Hello everyone, and thank you for your interest in bp's fourth quarter and full year 2024 results. Today's video presentation features Murray Auchincloss, Chief Executive Officer, and Kate Thompson, Chief Financial Officer. Before I hand over to Murray, let me draw your attention to our cautionary statement. In this presentation, we will make forward-looking statements that refer to our estimates, plans, and expectations. Actual results and outcomes could differ materially due to factors we note on this slide and in our U.K. and SEC filings. Please refer to our annual report, stock exchange announcement, and SEC filings for more details. These documents are available on our website. Over to you, Murray.

Murray Auchincloss
CEO, bp

Thanks, Craig. Early in 2024, we laid out six priorities to support bp in becoming a simpler, more focused, and higher value company. 2024 was also a year where we made deliberate choices to focus and highlight our portfolio. The scale and pace of the action we have taken in the past year is greater than anything we've seen over the past 20 years, laying a strong foundation on which to build. Many of our businesses performed well during 2024, as seen through higher upstream production and strong plant reliability in oil and gas.
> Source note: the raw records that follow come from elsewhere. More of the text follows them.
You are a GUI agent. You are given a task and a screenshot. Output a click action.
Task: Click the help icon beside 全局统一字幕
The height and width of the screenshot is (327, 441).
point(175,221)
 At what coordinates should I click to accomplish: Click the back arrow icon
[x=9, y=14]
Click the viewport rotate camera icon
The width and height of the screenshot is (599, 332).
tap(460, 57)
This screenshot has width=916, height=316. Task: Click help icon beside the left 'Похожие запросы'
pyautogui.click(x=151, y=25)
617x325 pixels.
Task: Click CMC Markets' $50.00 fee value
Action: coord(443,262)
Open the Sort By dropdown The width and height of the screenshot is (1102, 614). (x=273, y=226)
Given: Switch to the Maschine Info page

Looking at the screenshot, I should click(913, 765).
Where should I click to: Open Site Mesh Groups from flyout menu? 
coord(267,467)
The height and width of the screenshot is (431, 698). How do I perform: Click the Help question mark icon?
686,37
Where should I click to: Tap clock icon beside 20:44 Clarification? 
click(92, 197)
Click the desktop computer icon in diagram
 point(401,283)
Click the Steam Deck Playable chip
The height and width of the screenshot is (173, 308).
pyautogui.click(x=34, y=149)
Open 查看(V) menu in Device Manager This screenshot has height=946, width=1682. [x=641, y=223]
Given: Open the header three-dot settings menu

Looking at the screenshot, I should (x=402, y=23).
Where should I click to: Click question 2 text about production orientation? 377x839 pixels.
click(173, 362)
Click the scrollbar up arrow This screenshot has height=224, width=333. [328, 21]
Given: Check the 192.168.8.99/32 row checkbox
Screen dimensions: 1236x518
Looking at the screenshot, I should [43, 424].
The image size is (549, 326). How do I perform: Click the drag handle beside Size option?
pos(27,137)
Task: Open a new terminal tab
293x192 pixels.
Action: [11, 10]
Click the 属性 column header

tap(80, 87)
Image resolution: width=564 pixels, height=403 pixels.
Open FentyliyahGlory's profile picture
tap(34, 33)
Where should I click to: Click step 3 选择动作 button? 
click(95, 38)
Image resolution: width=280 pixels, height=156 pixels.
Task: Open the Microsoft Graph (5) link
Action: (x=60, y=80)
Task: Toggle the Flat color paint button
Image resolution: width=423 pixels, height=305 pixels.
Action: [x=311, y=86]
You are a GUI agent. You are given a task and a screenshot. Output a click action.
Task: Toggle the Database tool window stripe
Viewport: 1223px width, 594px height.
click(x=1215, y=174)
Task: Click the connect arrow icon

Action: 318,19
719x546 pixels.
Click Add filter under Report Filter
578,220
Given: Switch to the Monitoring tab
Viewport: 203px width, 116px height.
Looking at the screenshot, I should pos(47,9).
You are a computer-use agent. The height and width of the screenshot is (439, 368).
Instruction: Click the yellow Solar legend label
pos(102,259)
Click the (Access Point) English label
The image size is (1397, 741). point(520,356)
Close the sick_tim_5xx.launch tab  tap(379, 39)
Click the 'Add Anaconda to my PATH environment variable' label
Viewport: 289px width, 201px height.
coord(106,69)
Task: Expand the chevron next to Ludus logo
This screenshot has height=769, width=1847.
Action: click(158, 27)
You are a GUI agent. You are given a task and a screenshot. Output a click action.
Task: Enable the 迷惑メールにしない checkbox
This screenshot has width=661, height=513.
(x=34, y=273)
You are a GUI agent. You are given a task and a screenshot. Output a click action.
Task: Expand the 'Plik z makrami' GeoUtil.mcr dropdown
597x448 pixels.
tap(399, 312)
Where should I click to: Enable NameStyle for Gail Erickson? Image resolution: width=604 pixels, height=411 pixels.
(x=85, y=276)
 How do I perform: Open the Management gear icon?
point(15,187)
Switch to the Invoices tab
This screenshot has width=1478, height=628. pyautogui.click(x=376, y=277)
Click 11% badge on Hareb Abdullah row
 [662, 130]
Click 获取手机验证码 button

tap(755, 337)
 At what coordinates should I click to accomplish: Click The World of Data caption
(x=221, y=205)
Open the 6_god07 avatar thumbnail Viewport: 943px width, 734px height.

Another good year for trading, and of course, the good progress we've made on cost reductions that Kate will cover shortly, and while it was also a difficult year for our customer and products business, notably in refining, I remain confident that the actions we are taking will drive an improvement in performance.

Now, safety underpins everything we do. Our goal to eliminate fatalities, life-changing injuries, and Tier 1 process safety events remains unchanged. We have demonstrated that strong progress is achievable, including in process safety, where we have continued the pattern of reducing Tier 1 events. However, in the fourth quarter, a colleague died following an incident at an industrial facility at a recently acquired bp Bioenergy site in Brazil. This is deeply regrettable, and we must and will learn from this incident. Turning to emissions, our focus also remains unchanged, and we continue to track well above our 2025 target for operational emission reductions. The implementation of our methane measurement approach at the end of 2023 across our upstream oil and gas assets is providing enhanced insight and improving management and reporting.

Turning to financial and operational performance, in 2024, we delivered operating cash flow of $27.3 billion and adjusted EBITDA of $38 billion, around $5.7 billion lower than 2023, reflecting the impact of lower refining margins, trading results, and realizations partly offset by higher upstream production. Our upstream production for the year was 2.36 million barrels per day, an increase of 2% compared to 2023, with plant reliability over 95%. We saw the startup of oil production from the new Azeri Central East platform in the Caspian Sea, and we brought online our third centralized processing facility in the Permian Basin. Across the group, we took FID on 10 major projects, including with our partners, the Tangguh UCC project in Indonesia, sanctioned in November.

In December, we established a new gas joint venture, Arcius Energy, with ADNOC International Energy Investment Company, XRG, and we also announced an agreement to form JERA Nex bp, our offshore wind joint venture that will combine the complementary capabilities and portfolios of both companies and help grow the scale of the business in a capital-light way for bp. We have signed an agreement with ONGC as the technical services provider for the largest offshore oil and gas field in India, responsible for around 25% of the country's oil production. In Iraq, we have agreed the majority of commercial terms with the government for the redevelopment of several oil fields in Kirkuk. This builds on our longstanding and strategic relationship and delivers access to a new material resource opportunity. In refining, availability declined to 94.3%, including the impact of the Whiting outage in the first quarter.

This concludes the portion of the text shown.